The market may be in for a consolidation phase with the US Fed likely to raise interest rates around September-October, strengthening the dollar. Though economic fundamentals have greatly improved with shrinking current account deficit, controlled fiscal deficit, accelerating growth, moderating inflation, lowering interest rates and key reforms being pushed up, the dollar may yet affect an emerging market like India in two ways—one, involving the tapering FII inflows and two, companies with lots of dollar debt getting into serious trouble. This may not only add to banking sector NPAs but also reduce lending in the medium term.

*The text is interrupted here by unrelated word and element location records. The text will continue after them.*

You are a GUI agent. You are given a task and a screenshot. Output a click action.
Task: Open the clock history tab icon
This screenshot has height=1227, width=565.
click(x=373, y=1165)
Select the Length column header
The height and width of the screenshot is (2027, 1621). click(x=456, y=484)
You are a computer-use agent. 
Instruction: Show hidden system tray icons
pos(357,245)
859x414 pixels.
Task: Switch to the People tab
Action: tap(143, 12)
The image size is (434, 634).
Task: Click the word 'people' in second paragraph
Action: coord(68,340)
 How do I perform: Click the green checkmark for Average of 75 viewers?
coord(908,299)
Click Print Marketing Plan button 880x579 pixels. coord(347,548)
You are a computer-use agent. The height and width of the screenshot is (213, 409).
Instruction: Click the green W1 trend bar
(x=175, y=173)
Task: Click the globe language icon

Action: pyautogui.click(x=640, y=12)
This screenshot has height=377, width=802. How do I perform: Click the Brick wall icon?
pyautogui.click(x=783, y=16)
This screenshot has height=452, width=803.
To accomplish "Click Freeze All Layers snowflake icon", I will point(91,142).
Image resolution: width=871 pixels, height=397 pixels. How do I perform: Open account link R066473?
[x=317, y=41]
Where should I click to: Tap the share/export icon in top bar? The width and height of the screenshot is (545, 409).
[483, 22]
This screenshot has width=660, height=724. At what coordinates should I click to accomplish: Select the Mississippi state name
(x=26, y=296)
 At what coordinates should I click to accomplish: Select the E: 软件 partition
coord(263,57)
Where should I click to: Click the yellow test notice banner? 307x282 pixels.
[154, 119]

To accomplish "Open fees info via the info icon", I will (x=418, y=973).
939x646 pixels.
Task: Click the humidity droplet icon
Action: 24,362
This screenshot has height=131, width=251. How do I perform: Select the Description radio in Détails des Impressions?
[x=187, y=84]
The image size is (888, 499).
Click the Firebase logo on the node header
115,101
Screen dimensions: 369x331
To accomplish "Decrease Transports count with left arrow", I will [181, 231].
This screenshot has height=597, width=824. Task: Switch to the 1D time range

A recent IMF report has found that the stress level for Indian firms is at its highest since the early 2000s on all the four parameters viz, interest cover ratio, profitability, liquidity and leverage. The prevailing low-growth environment, coupled with possible external shocks, can lead to a potential doubling of such vulnerable companies.
A CARE Ratings post-December quarter results analysis of 2,894 companies finds that 1) net sales dropped 1.8 per cent y-o-y, 2) net profit declined by 31.6 per cent y-o-y, and 3) interest cover declined from 2.9 in Q3 FY14 to 2.2 in Q3 FY15. The IMF doesn’t expect a great FY16 either and estimates a growth of 7.5 per cent as per the new CSO numbers since it doesn’t expect revival of investment demand anytime soon.
Corporate results for the March quarter are also likely to remain muted. The terrible shape of the banking system is further cause for worry. The recent untimely rains have further raised concerns with regard to food inflation and may lead to the RBI deferring any further rate cut. Business sentiment has fallen to its lowest level since April 2014 and demand has seen decisive moderation. The HSBC Purchasing Managers’ Index for manufacturing firms for February was at a five-month low with IIP data also not inspiring any confidence.
However, in the larger picture, India still looks as the most investible alternative amongst the emerging markets. Russia, due to a drop in oil prices, and Brazil, due to lower commodity prices, stand on a weak wicket. China is slowing down. The valuations at a PE of around 16-17 times, though a bit stretched, are in line with the long-term average and the expectations of earnings expansion may still support them. Investors with a long-term commitment for 3-5 years may not only stay invested but may use any steep correction to get into quality low-debt company stocks.